### [Instructions for the task]
Within the lines below, find those that hold the string "radio" and copy each one.

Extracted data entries
_ _ _ _

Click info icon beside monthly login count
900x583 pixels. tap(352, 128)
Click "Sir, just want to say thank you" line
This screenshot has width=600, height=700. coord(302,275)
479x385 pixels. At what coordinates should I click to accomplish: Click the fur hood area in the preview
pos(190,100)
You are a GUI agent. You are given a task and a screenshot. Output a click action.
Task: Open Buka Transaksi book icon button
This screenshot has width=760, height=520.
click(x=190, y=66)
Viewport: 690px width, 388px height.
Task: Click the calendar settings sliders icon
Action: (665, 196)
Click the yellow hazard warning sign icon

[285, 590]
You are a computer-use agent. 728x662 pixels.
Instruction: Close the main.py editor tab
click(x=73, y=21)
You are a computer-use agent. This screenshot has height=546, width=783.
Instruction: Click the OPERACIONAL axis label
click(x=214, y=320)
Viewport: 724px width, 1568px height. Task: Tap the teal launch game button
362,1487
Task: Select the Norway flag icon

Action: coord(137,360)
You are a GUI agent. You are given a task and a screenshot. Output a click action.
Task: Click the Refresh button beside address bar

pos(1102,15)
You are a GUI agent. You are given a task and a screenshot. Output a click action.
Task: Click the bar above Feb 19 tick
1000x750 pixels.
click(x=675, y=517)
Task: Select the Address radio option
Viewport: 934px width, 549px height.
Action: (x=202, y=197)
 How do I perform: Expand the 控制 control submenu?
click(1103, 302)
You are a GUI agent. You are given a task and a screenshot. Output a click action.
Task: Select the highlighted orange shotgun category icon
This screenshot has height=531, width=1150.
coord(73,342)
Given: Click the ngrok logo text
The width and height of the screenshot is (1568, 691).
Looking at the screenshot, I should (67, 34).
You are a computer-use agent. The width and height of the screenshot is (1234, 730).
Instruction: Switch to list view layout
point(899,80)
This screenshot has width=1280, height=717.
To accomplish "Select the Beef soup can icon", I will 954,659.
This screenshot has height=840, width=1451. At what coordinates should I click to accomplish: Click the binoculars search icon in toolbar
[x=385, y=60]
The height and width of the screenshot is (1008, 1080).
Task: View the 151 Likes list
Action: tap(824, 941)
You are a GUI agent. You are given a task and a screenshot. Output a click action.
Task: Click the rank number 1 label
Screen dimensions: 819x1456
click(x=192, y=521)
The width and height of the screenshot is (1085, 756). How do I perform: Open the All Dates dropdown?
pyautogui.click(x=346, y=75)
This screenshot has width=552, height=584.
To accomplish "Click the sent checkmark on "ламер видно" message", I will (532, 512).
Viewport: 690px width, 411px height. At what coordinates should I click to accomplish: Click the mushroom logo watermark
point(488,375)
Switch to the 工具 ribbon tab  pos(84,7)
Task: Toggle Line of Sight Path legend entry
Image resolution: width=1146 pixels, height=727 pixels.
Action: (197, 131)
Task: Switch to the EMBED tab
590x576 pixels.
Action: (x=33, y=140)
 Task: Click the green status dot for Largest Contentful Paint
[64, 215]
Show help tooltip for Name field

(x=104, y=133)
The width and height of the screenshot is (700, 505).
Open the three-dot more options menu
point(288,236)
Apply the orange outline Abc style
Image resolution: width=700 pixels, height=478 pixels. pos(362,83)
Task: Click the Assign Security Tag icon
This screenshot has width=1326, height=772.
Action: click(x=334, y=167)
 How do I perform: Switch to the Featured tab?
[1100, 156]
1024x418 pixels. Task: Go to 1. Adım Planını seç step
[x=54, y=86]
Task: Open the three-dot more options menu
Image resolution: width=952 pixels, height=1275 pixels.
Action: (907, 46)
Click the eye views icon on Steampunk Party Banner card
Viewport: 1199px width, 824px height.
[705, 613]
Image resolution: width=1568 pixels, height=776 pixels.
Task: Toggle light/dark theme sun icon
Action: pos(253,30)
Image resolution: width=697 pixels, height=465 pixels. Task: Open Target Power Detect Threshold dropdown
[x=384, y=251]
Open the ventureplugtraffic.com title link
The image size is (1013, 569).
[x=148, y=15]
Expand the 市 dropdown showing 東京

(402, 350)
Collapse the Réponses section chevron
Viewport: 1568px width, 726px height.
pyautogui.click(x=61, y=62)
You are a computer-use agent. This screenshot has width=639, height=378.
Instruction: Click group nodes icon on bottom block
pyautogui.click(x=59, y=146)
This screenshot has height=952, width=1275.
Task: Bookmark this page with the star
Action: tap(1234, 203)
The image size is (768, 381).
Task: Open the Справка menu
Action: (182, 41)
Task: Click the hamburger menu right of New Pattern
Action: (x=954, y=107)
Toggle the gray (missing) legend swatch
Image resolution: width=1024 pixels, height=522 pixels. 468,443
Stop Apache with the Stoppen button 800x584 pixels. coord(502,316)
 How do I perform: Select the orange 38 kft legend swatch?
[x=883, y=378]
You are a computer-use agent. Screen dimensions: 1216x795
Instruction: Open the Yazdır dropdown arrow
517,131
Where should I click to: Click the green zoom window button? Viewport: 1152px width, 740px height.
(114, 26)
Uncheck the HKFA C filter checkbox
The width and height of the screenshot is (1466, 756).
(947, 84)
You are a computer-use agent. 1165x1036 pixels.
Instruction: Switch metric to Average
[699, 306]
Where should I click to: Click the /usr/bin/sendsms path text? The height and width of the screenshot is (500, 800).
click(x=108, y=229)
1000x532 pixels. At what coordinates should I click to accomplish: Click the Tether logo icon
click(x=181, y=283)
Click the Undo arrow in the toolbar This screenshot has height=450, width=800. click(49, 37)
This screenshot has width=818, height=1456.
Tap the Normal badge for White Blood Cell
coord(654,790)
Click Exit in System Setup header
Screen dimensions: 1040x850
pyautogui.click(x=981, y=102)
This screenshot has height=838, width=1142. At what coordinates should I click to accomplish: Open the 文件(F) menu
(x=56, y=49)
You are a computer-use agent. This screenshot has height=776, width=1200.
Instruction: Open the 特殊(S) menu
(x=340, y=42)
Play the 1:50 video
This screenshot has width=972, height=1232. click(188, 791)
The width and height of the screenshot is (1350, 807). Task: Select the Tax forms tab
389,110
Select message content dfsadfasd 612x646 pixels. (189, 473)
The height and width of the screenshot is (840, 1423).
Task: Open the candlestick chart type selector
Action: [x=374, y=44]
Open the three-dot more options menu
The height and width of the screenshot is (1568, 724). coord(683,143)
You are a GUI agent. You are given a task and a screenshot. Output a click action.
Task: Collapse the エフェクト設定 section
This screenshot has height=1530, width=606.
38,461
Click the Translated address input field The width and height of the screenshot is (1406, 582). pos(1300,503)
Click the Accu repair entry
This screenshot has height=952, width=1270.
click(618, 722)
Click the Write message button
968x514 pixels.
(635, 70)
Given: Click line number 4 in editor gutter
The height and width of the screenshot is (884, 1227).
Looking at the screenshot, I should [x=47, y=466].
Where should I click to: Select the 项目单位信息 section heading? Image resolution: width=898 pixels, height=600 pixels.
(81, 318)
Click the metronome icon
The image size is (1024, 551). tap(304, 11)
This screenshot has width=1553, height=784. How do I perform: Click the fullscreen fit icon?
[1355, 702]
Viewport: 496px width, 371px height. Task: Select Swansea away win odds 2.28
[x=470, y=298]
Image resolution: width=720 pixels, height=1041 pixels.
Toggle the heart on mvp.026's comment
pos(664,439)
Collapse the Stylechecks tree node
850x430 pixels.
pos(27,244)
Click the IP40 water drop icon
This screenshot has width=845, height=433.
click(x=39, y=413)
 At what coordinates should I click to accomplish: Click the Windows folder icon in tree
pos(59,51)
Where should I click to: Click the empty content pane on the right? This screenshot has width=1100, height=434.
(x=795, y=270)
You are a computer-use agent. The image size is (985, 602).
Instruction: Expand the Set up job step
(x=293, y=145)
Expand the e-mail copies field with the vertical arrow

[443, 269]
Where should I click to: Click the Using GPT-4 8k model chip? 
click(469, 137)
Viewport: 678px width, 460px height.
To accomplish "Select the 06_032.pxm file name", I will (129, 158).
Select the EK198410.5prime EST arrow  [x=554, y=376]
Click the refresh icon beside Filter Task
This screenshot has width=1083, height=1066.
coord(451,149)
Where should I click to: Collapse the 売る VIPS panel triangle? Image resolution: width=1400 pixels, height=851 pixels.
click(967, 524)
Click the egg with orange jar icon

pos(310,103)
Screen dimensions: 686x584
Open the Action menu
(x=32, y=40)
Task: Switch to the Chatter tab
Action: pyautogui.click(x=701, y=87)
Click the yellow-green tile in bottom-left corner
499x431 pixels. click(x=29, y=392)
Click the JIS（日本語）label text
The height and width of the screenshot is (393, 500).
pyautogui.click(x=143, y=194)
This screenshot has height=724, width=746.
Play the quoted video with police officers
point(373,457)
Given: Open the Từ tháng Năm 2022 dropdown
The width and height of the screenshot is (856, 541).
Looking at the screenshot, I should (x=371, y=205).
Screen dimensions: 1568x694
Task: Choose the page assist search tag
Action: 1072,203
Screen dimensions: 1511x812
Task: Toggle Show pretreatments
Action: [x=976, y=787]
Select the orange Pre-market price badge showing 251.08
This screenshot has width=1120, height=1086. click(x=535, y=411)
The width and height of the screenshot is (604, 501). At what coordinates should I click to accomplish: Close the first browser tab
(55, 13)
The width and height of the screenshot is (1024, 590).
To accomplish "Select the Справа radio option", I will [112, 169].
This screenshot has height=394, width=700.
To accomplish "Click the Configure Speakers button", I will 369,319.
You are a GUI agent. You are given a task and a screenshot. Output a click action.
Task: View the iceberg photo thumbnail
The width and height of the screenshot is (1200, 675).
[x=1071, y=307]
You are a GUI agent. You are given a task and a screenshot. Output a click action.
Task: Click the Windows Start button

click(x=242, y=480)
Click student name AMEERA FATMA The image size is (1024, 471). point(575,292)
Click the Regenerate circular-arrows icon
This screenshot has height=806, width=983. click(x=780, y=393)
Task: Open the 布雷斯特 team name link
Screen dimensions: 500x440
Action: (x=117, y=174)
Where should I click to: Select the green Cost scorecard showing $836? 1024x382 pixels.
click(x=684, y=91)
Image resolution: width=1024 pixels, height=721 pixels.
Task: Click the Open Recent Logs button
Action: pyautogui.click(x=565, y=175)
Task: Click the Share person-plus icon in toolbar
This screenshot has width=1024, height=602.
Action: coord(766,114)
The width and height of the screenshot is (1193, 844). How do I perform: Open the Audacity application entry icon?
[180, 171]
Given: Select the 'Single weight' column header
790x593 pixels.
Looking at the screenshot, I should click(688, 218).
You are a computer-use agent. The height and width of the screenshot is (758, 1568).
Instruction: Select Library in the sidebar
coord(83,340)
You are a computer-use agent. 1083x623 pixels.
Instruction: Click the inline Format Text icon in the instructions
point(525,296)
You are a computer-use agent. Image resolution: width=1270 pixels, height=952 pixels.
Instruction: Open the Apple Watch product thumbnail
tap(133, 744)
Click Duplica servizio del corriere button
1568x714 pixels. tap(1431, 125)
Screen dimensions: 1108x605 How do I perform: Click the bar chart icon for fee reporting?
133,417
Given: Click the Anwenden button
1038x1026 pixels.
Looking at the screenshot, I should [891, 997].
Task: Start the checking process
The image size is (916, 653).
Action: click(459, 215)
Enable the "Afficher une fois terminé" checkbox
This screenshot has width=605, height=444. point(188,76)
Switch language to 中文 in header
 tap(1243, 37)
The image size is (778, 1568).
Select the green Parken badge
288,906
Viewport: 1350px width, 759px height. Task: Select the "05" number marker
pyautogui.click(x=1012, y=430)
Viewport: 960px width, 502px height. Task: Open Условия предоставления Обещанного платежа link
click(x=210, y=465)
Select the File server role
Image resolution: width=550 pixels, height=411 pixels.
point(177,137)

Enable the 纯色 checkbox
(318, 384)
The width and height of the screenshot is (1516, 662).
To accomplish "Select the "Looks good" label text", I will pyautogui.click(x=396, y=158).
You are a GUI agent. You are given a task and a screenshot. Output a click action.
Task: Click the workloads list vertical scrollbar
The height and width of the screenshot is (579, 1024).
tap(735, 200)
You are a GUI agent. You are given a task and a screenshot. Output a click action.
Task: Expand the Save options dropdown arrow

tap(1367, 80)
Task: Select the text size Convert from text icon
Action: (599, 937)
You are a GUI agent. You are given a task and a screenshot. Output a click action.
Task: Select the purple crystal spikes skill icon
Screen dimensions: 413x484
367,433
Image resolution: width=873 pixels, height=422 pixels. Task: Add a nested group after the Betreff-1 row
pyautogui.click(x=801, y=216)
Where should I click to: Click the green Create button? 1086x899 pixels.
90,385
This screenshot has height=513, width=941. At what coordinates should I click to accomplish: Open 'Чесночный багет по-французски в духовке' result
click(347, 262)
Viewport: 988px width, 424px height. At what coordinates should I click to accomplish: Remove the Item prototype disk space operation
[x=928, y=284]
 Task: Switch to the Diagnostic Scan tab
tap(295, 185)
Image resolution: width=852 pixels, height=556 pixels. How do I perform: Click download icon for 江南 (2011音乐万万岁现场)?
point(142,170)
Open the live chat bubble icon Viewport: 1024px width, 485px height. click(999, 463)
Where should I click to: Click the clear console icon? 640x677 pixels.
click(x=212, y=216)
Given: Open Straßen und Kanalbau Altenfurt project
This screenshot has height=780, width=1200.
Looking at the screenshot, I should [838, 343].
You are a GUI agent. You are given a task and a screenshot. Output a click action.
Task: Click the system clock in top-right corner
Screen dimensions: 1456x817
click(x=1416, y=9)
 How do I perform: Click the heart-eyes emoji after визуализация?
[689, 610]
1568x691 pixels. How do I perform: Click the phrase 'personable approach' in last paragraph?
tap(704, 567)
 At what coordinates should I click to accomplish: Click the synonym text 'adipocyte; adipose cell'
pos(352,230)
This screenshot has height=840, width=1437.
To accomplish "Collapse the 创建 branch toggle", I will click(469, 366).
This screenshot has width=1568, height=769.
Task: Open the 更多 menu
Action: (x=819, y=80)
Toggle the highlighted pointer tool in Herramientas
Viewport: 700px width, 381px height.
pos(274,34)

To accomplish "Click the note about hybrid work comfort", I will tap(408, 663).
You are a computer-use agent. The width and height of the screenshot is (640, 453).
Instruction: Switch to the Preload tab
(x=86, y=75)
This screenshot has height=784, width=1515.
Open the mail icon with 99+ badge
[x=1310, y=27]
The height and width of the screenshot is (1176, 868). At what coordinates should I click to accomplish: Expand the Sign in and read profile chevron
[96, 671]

_ _ _ _

### [Solution]
Task: Select the Address radio option
To accomplish "Select the Справа radio option", I will [112, 169].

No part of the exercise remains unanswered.